Rapid Fire Commits
How many commits are good?
I am quite obsessed with making as little commits as possible.
I usually tend to commit everything at the end; and in case of fixes, amend
commits. If I need to make a change after a code review, I might make a
new commit, just because it will be simpler for the reviewer to follow the
changes, but sometimes, I might just amend the commit again.
In reality, this is not my favourite approach. Often, a single story will
require different kind of changes, for instance a preliminary refactoring
and then a functional change; then, I would like to separate them into two
different commits as well. However, this is not something I am always able
to do, because often follow-ups are interleaved, requiring complex history
rewrites in order to keep them separated.
Another pattern I have seen is to make a lot of commits.

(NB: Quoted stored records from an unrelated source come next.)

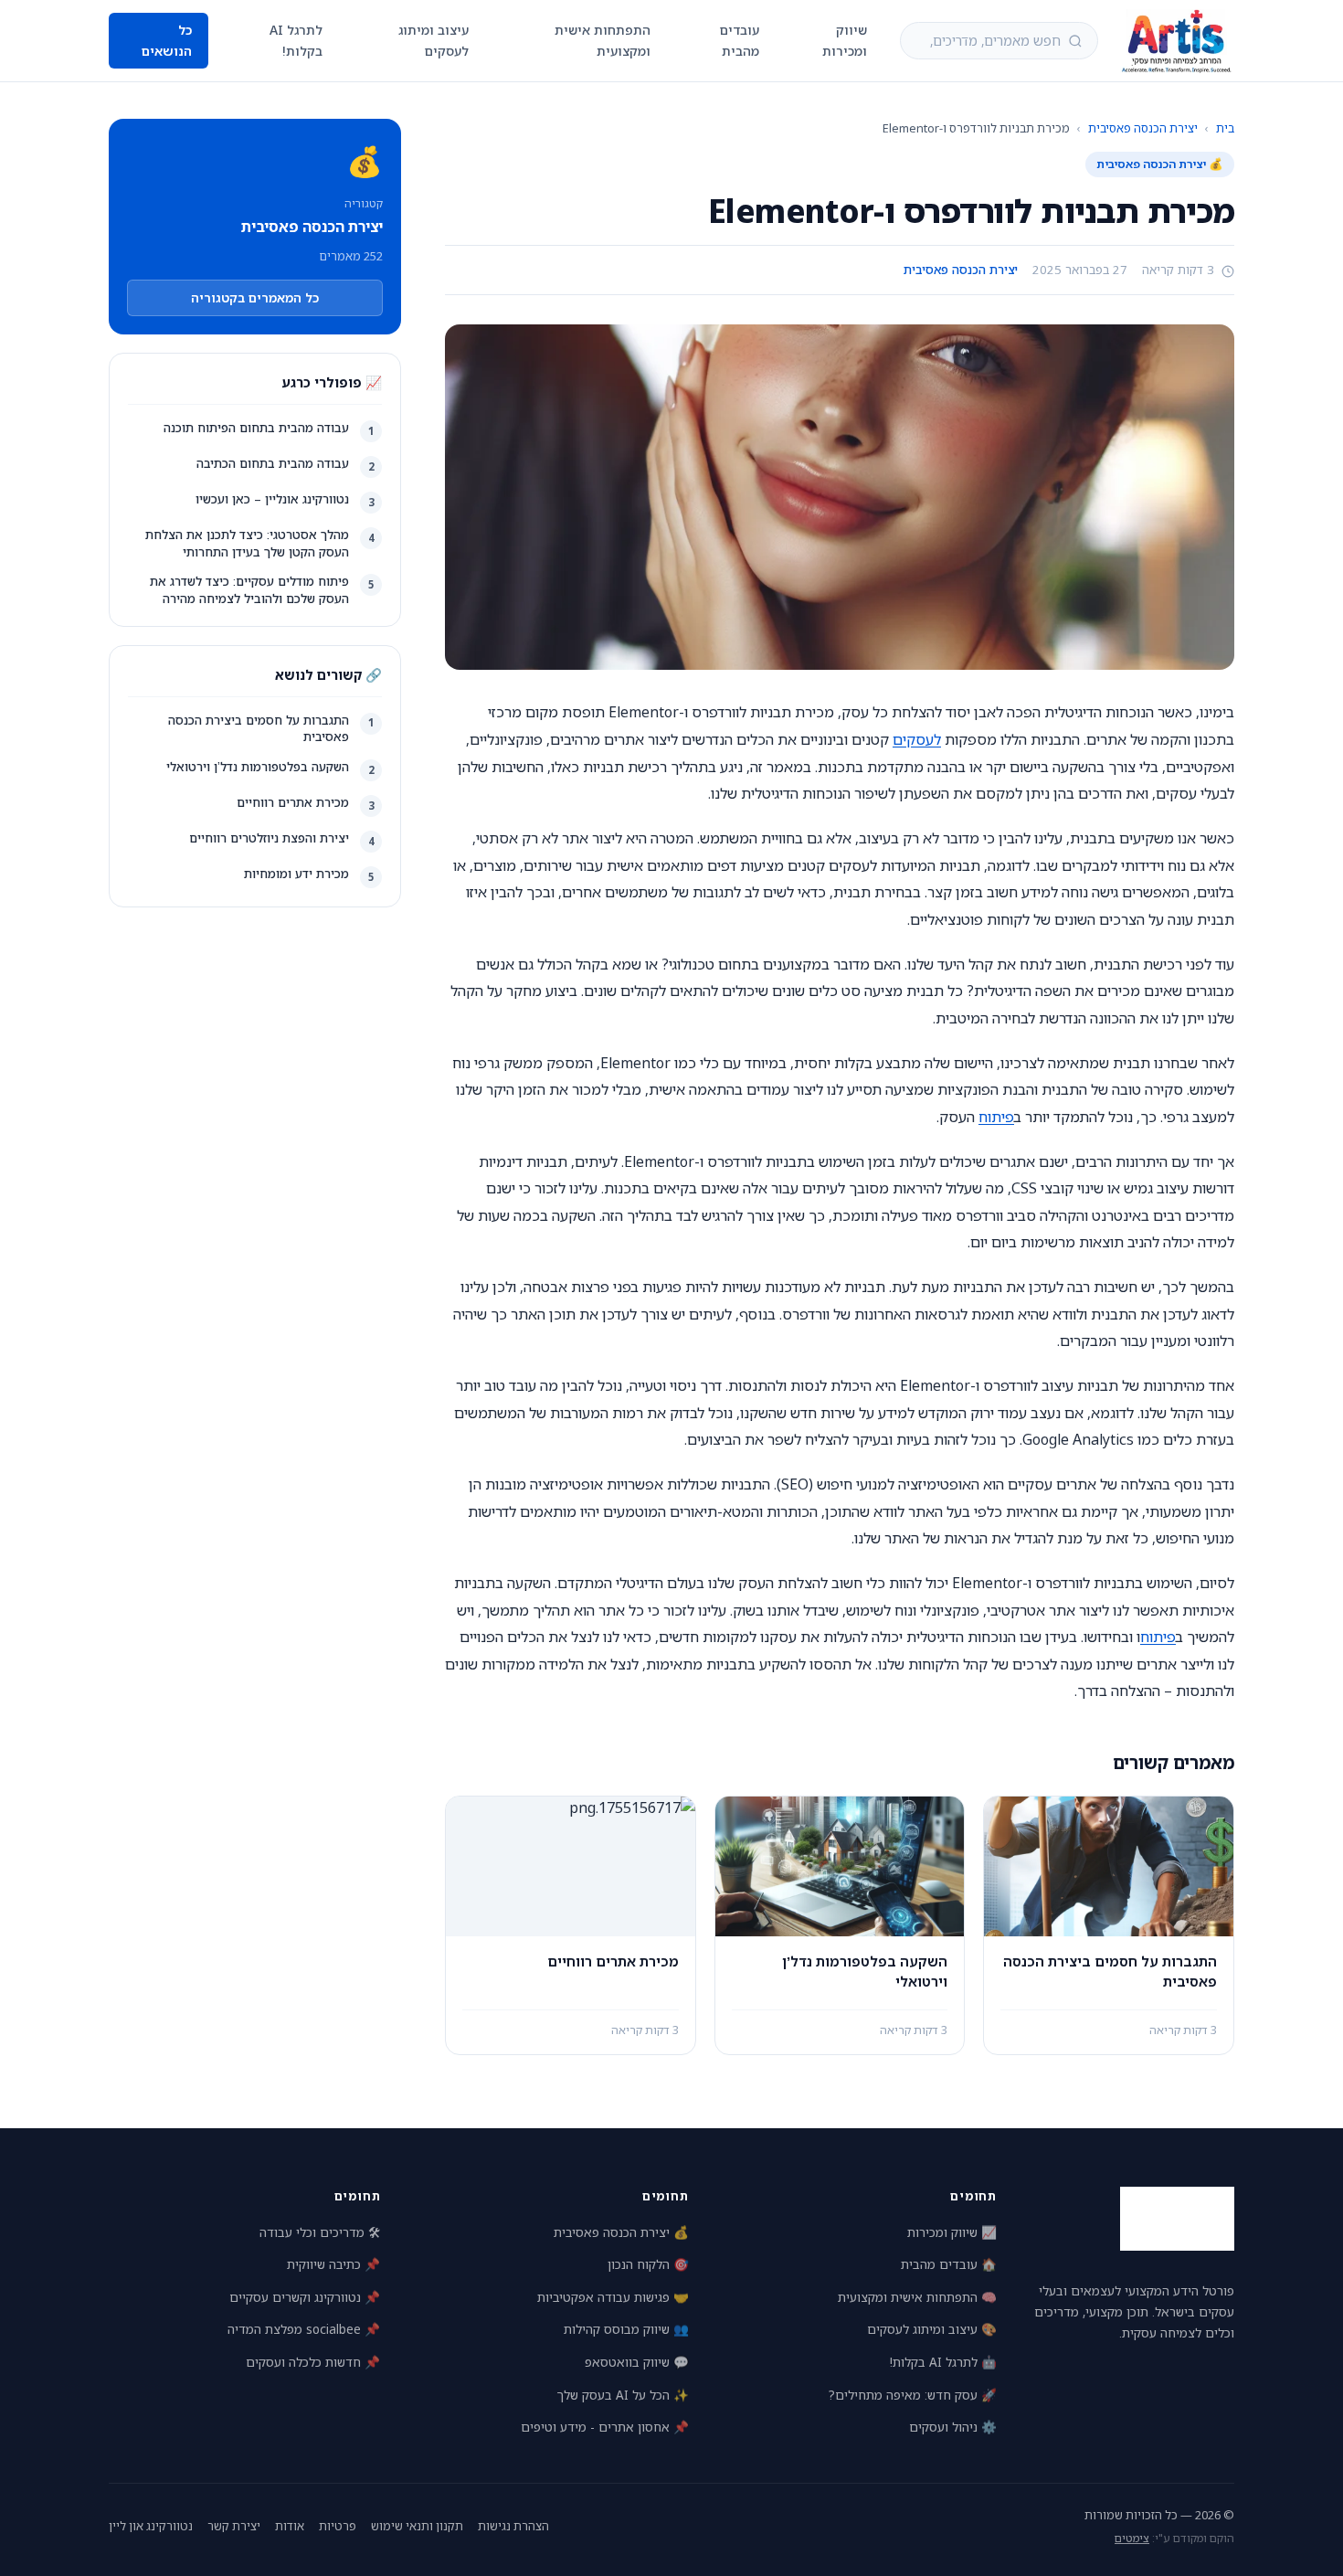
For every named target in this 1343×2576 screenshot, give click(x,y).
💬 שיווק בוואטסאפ (637, 2361)
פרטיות (337, 2526)
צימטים (1132, 2538)
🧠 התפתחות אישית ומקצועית (917, 2297)
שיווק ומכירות (844, 39)
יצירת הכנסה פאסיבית (1143, 128)
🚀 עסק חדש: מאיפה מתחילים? (913, 2394)
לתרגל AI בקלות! (296, 39)
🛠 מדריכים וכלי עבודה (319, 2232)
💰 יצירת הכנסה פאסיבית (621, 2232)
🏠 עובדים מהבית (949, 2264)
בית (1225, 128)
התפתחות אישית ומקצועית (602, 39)
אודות (289, 2526)
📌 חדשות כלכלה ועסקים (313, 2361)
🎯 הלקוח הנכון (648, 2264)
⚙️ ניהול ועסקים (953, 2426)
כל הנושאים (167, 39)
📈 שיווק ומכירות (952, 2232)
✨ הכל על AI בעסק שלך (623, 2394)
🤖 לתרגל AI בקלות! (943, 2361)
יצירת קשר (233, 2526)
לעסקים (917, 739)
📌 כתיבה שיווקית (333, 2264)
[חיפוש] (1075, 41)
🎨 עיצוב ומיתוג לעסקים (932, 2328)
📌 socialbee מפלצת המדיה (303, 2328)
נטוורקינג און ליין (151, 2526)
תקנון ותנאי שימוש (417, 2526)
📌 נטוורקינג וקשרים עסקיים (304, 2297)
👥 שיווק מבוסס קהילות (626, 2328)
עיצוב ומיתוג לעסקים (433, 39)
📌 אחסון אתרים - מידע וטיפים (605, 2426)
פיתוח (996, 1117)
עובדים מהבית (739, 39)
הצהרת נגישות (513, 2526)
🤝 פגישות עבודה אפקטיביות (613, 2297)
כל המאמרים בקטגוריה (255, 297)
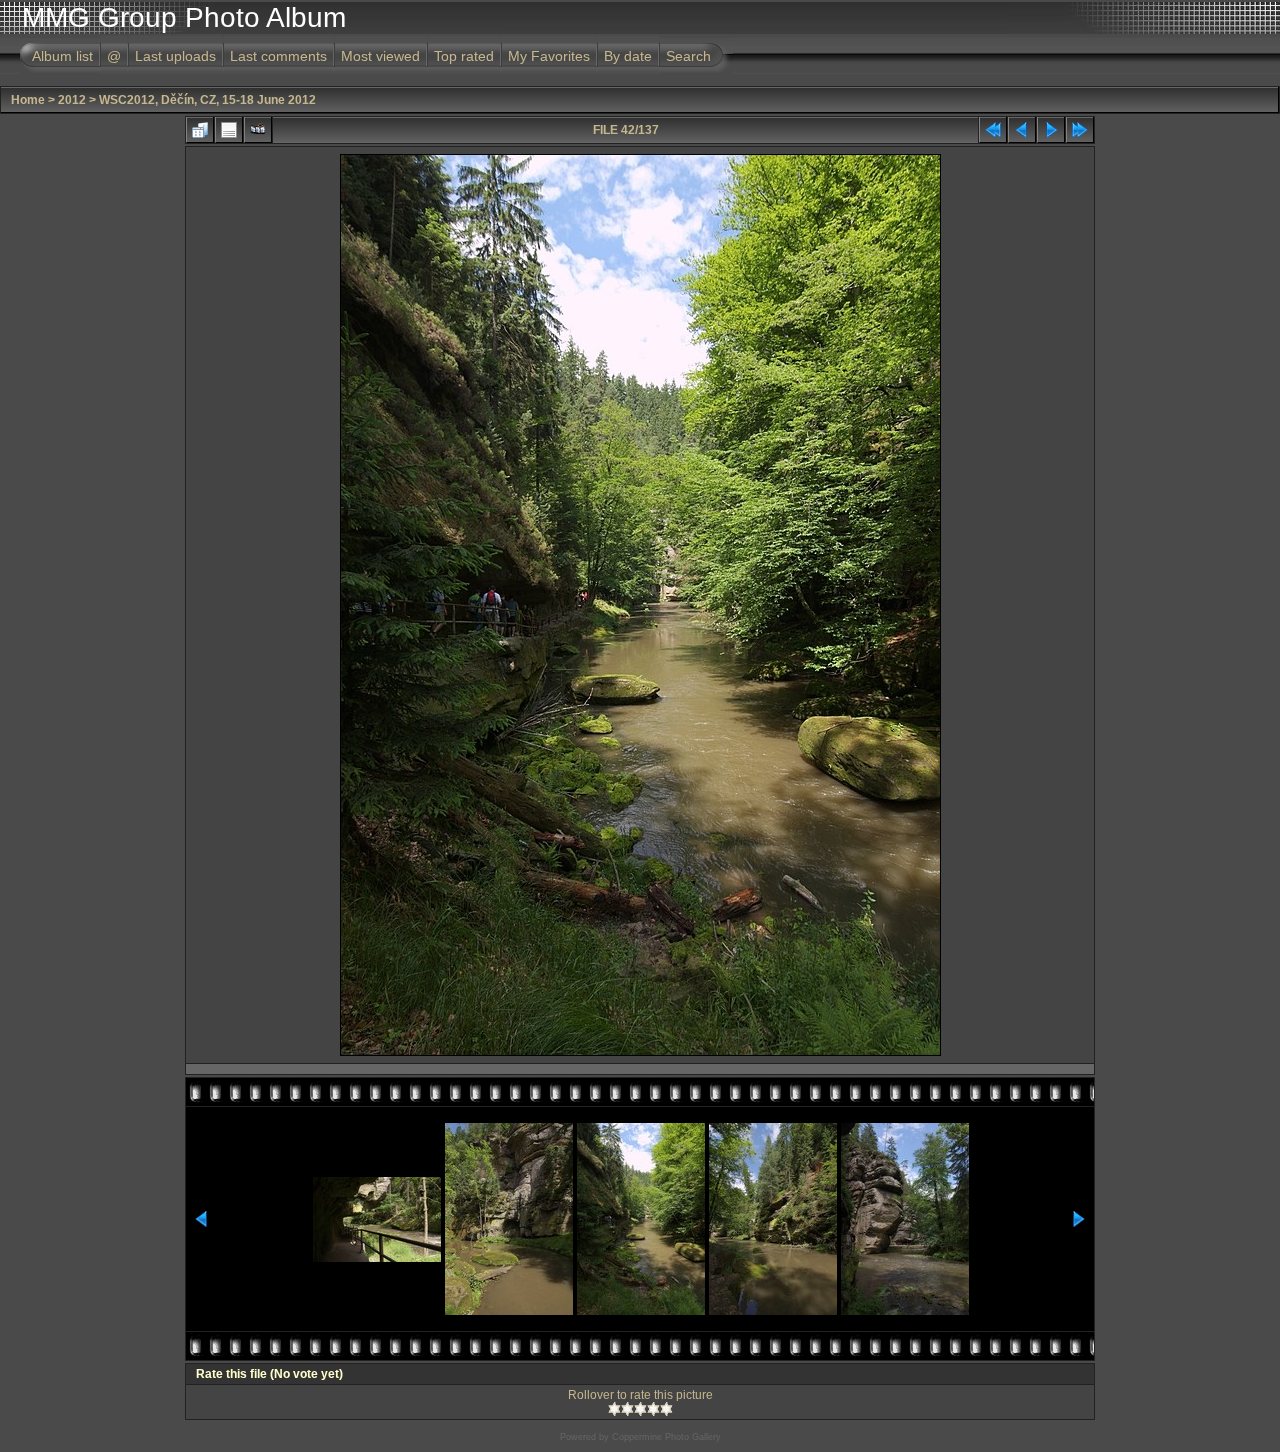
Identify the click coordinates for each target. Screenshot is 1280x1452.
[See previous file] (1022, 130)
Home (28, 100)
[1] (614, 1409)
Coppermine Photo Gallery (666, 1437)
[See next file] (1051, 130)
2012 (72, 100)
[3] (640, 1409)
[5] (666, 1409)
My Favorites (549, 56)
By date (628, 56)
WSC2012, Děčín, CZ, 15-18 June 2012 (207, 100)
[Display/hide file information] (229, 130)
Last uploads (175, 56)
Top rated (464, 56)
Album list (62, 56)
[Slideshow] (258, 130)
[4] (653, 1409)
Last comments (278, 56)
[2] (627, 1409)
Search (688, 56)
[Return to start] (993, 130)
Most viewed (380, 56)
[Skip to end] (1080, 130)
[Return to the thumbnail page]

There may be several reasons for that: to put bookmarks during development, to execute tests on the CI, to ask for a review, or even just asa way of creating a trail and a backup.
Being obsessed with commits, I am not a fan of this second approach – to be
polite.
But actually, there’s also another reason. Splitting a change into a long
series of commits makes history analysis much harder. Especially, it makes
difficult to understand why a change was done, and what were the other
related changes. Yes, it’s always possible to reach the issue tracking
system; but that might not contain all the information, or might even go
away (e.g. in case of migration).
A good source control history is extremely important!
Lately I see more and more people using the “squash and merge” compromise:
push a lot of commits, but then squash them at the moment of the merge to
main.
Personally I don’t like using it on my own because then, when deleting my
local branch, I get a (useless) warning – and then I always feel the need
to check if I didn’t forget anything.
However, it is a practical solution.
Finally, I still fel like pushing small changes is a bad idea. It will use a lot of CI resources, which are usually limited, leading to buildups in the build queue, and possibly higher operating costs.
Sidebar: IntelliJ users can enjoy the “local history” feature, which is a quite good way to “go back in time” in case something wrong happens. Personally, I like it a lot, and use quite often. Sometimes it’s a bit complicated to understand, but it never failed me to solve cases where I feared losing hours of work!